Opec today revealed it reached a record high of more than 90 per cent compliance with its planned cuts, but oil prices plunged on the news.

Global benchmark Brent crude is trading down 2.13 per cent at around $55.49 a barrel while West Texas Intermediate is down 1.89 per cent around $52.84 per barrel.

"The good compliance rate of Opec seems to be priced in.
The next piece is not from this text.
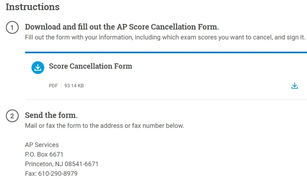Select the 'Send the form.' heading

tap(51, 115)
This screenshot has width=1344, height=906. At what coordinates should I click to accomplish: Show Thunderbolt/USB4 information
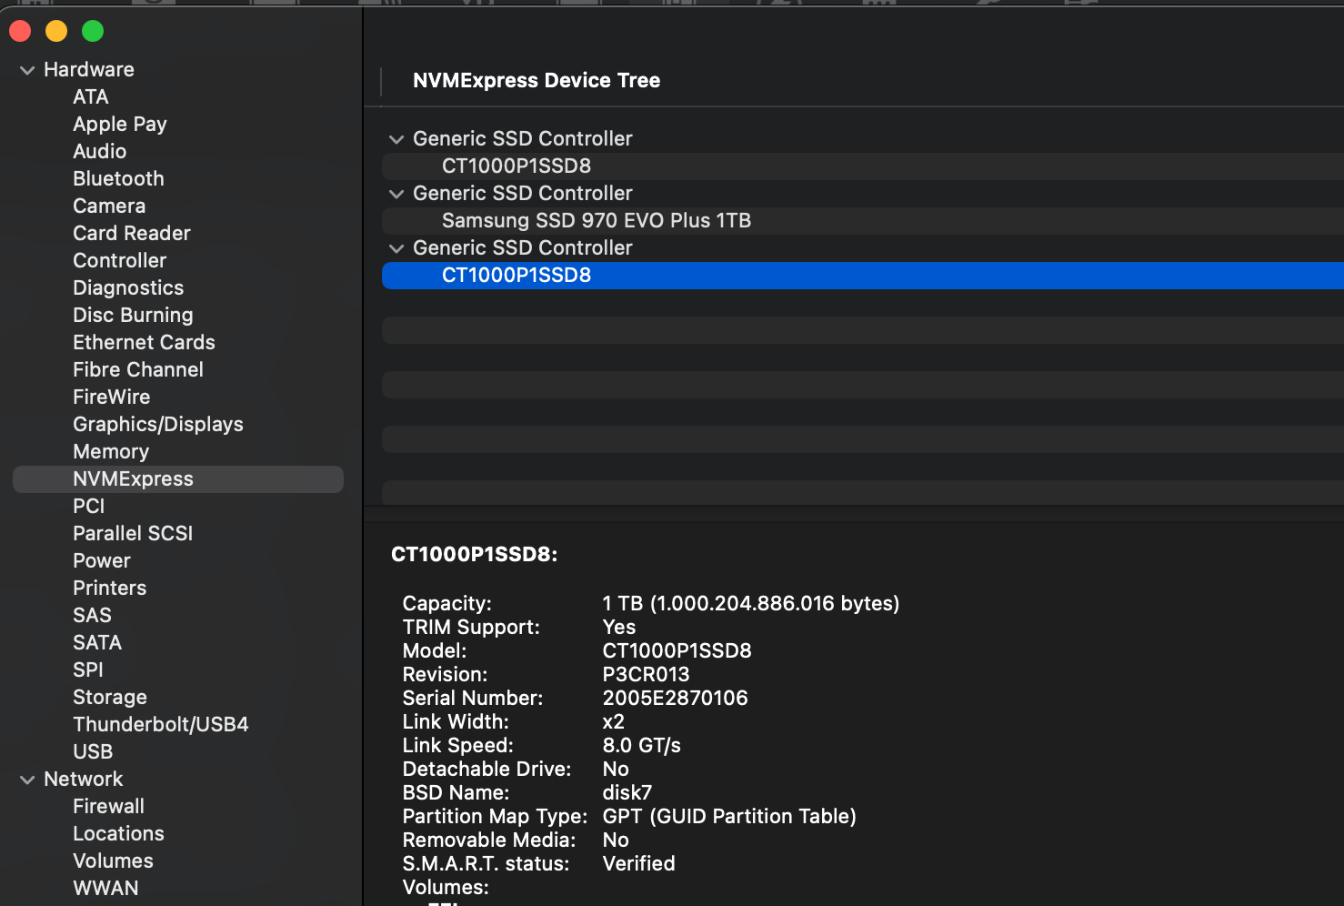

The US rig count from Friday is weighing, the numbers support the shale comeback story," said Frank Klumpp, oil analyst at Stuttgart-based Landesbank Baden-Wuerttemberg.

Opec agreed to a landmark decision to curb production by about 1.2m bpd from the beginning of the year in order to prop up low oil prices and cut the global crude oversupply.

From the 11 Opec member countries with lowered production targets, supply dropped to 29.888m bpd in January, according to figures from secondary sources that Opec uses to monitor its output. Reuters' calculations put the reductions at a 93 per cent compliance rate.

Saudi Arabia made a huge contribution to the cuts – the top Opec oil producer told the cartel it reduced output more than expected last month by more than 700,000 bpd to 9.748m bpd.

Production by all Opec members, including Nigeria and Libya which were exempt, fell by 890,000 bpd to 32.14m bpd – the same as Opec's revised demand growth for 2017.

But oil prices, which surged last week on the International Energy Agency (IEA)'s estimated compliance rate of 90 per cent, failed to make gains today.

Analysts at ABN Amro have revised Brent forecasts down for the first half of this year to $50 from $55 a barrel – and said they could even drop towards $45 a barrel.